Department of Gastroenterology and Hepatology, Kansai Medical University, Osaka, Japan.
Hepatol Res. 2013 Dec;43(12):1327-42. doi: 10.1111/hepr.12082. Epub 2013 Mar 4.
Insight into hepatic fibrogenesis and carcinogenesis (fibro-carcinogenesis) caused by hepatitis C virus (HCV) infection has come from recent analyses of transforming growth factor (TGF)-β signaling. TGF-β type I receptor and pro-inflammatory cytokine-activated kinases differentially phosphorylate Smad2 and Smad3 to create C-terminally (C), linker (L) or dually (L/C) phosphorylated (p) isoforms. This study aimed to elucidate how HCV infection affected hepatic fibro-carcinogenesis, particularly via phospho-Smad signaling.
We first studied phospho-Smad2/3 positivity of 100 patients in different stages of HCV-related chronic liver disease. To examine changes in phospho-Smad2/3 after HCV clearance, we analyzed 32 paired liver biopsy samples obtained before and after sustained virological response (SVR), dividing patients into two groups: 20 patients not developing hepatocellular carcinoma (HCC) after attaining SVR (non-HCC group), and 12 patients who developed HCC despite SVR (HCC group).

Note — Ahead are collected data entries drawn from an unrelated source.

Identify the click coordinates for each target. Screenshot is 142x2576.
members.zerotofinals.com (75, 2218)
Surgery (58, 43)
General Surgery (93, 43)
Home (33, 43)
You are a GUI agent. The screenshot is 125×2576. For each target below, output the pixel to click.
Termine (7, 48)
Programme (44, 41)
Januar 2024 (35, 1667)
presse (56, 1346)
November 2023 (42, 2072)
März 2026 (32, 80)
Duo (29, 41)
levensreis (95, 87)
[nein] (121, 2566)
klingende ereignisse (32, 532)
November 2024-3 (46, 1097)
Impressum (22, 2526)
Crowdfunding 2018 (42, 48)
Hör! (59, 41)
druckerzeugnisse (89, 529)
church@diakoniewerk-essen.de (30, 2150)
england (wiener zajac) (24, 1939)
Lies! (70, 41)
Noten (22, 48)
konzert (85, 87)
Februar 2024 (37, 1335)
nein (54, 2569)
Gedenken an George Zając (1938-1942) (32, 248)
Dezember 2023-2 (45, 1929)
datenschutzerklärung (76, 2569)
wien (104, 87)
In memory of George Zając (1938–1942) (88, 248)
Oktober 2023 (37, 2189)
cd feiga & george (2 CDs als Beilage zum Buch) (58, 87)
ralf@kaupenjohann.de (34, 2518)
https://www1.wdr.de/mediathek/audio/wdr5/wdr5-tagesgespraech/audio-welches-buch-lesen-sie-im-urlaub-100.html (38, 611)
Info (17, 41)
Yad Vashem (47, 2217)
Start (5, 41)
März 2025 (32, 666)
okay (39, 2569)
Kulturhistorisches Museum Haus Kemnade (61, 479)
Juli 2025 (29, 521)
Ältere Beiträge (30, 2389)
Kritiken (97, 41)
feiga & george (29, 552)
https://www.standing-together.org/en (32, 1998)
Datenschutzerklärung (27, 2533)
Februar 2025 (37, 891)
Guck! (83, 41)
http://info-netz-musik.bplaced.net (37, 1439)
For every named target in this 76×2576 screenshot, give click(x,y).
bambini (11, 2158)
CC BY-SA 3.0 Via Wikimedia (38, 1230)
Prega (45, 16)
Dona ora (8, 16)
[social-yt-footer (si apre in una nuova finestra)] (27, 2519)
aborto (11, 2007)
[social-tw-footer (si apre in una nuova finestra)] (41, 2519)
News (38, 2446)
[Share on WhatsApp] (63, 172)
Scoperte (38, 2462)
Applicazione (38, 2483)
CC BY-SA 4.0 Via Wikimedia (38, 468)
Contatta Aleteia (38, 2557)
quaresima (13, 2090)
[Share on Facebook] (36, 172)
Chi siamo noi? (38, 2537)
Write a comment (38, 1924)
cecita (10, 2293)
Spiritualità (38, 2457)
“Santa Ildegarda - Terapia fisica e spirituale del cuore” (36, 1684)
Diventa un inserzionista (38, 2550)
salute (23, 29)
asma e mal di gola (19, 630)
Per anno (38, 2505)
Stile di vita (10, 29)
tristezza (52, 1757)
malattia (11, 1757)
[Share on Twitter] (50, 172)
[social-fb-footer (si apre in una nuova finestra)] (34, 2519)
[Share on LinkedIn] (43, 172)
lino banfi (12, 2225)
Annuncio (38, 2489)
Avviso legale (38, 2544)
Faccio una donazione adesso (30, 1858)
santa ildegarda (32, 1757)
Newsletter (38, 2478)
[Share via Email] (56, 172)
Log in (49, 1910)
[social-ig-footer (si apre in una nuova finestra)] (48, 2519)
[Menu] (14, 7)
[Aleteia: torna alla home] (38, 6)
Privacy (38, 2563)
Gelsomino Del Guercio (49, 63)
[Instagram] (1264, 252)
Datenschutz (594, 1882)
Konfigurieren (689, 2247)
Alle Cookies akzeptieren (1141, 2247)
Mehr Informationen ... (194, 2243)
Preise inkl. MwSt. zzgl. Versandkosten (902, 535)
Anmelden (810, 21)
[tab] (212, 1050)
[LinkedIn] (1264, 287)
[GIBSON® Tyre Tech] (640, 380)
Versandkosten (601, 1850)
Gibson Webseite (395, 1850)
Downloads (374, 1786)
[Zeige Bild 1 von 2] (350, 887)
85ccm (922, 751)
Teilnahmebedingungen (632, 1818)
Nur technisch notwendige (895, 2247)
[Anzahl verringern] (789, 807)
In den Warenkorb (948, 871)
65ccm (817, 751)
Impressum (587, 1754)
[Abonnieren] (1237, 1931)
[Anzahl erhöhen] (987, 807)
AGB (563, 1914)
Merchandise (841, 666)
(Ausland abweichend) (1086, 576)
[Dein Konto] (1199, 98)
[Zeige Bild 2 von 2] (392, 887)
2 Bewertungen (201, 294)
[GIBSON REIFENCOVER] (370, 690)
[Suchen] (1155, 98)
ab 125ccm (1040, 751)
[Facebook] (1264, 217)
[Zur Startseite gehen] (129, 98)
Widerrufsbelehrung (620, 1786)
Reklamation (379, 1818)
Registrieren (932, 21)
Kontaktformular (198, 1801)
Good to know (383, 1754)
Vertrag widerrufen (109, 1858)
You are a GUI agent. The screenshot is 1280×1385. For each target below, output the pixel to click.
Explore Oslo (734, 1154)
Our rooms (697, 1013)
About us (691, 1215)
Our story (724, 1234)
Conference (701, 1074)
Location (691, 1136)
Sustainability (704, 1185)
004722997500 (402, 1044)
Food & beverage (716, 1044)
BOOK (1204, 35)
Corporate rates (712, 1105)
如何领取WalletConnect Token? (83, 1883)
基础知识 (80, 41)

Hepatocytic tumor-suppressive pSmad3C signaling shifted to carcinogenic pSmad3L and fibrogenic pSmad2L/C signaling as liver diseases progressed. In the non-HCC group, 13 patients (65%) displayed fibrotic regression and inflammation reduction after SVR. Interestingly, SVR restored cytostatic pSmad3C signaling in hepatocytes, while eliminating prior carcinogenic pSmad3L and fibrogenic pSmad2L/C signaling. In the HCC group, seven patients (58%) displayed unchanged or even progressed fibrosis despite smoothened inflammatory activity, reflecting persistently high numbers of hepatocytes with pSmad3L- and pSmad2L/C-signaling and low pSmad3C-signaling.
HCV clearance limits fibrosis and reduces HCC incidence by switching inflammation-dependent phospho-Smad signaling from fibro-carcinogenesis to tumor suppression. However, progression to HCC would occur in severely fibrotic livers if an inflammation-independent fibro-carcinogenic process has already begun before HCV clearance.
对丙型肝炎病毒(HCV)感染引起的肝纤维化和癌变(肝纤维-癌变)的深入了解来自于对转化生长因子(TGF)-β信号的最新分析。TGF-βI 型受体和促炎细胞因子激活的激酶使 Smad2 和 Smad3 的 C 端(C)、连接区(L)或双位(L/C)磷酸化(p)异构体不同磷酸化。本研究旨在阐明 HCV 感染如何影响肝纤维-癌变,特别是通过磷酸化 Smad 信号。
我们首先研究了 100 例不同阶段 HCV 相关慢性肝病患者的磷酸化 Smad2/3 阳性率。为了研究 HCV 清除后磷酸化 Smad2/3 的变化,我们分析了 32 例获得持续病毒学应答(SVR)前后的配对肝活检样本,将患者分为两组:20 例获得 SVR 后未发生肝细胞癌(HCC)的患者(非 HCC 组)和 12 例尽管获得 SVR 仍发生 HCC 的患者(HCC 组)。
随着肝病的进展,肝细胞肿瘤抑制性 pSmad3C 信号向致癌性 pSmad3L 和纤维形成性 pSmad2L/C 信号转变。在非 HCC 组中,13 例(65%)患者在获得 SVR 后显示出纤维化消退和炎症减少。有趣的是,SVR 在恢复肝细胞的细胞抑制性 pSmad3C 信号的同时,消除了先前的致癌性 pSmad3L 和纤维形成性 pSmad2L/C 信号。在 HCC 组中,尽管炎症活性平滑化,7 例(58%)患者的纤维化仍无变化或甚至进展,这反映了仍有大量具有 pSmad3L 和 pSmad2L/C 信号的肝细胞和低 pSmad3C 信号。
HCV 清除通过将炎症依赖性磷酸化 Smad 信号从肝纤维-癌变转变为肿瘤抑制,限制纤维化并降低 HCC 的发生率。然而,如果在 HCV 清除之前已经开始了一种炎症非依赖性的纤维-癌变过程,则纤维化严重的肝脏仍会进展为 HCC。